Photography is a rich source for thinking about ethnographic difference because the process of Othering often relies on visual markers, including physicality, clothing, setting, and use of cultural objects. Part of my dissertation will explore Jewish family photo albums from the Ottoman Empire, which provide a glimpse into how Ottoman Jews participated in visual ethnographic production by creating and curating their own ethnographic photographs. 

 

Tell us about the digital projects you worked on for the Sephardic Archive Initiative – how does that work reflect, reinvent, or work against the trends in the past you explore in your work?

I had the opportunity to work on a few essays for the digital exhibit “100 Years of Sephardic Los Angeles,” including one about “Sephardic Jews and the Democratization of Leisure,” which explores how they participated in new forms of leisure that marked their status as upwardly mobile Americans during the 1930s and 1940s. This mobility was contingent on their ability to transgress racial boundaries, which enabled them to buy suburban homes in white neighborhoods. There’s a similar racial ambiguity in the nineteenth century when Sephardi Jews in the Ottoman Empire were differentially racialized by others–or by themselves–based on context. When attending the Franco-Jewish schools of the Alliance Israélite Universelle, they were disparaged as “Orientals” in need of reform. When selling Oriental carpets or goods, or seeking to emphasize their belonging in the Ottoman Empire, they might self-identify as “Orientals.” When encountering Arabic-speaking Jews in Palestine or North Africa, they might cast the “oriental” label onto them, aligning themselves with colonial Europe. What we see in Sephardic history is, at times, their capacity to move strategically across racial boundaries in different contexts. 

 

Do you see any resonance with these ethnographic approaches you explore in your research in our contemporary times?

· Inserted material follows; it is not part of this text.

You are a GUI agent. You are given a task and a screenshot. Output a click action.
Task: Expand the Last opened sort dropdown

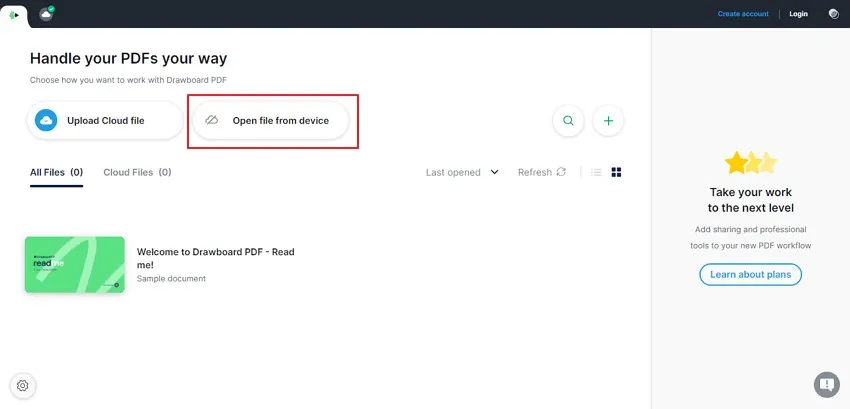(462, 172)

For me, the project of historicizing ethnography is ultimately about helping to denaturalize the colonial ways of thinking and writing that continue to shape our society today, both in the Jewish community and more broadly. Ongoing Jewish communal gatekeeping, “Ashkenormativity” and the marginalization of Jews of color, and the rise of social movements like Not Free to Desist all reflect persistent intra-Jewish prejudices often based on ideas about race from the nineteenth century. I want to help us understand where these ideas come from, how they have played out in the Jewish world, and how some Jews continue to uphold them. 

My hope is that by understanding them we can work to take them apart.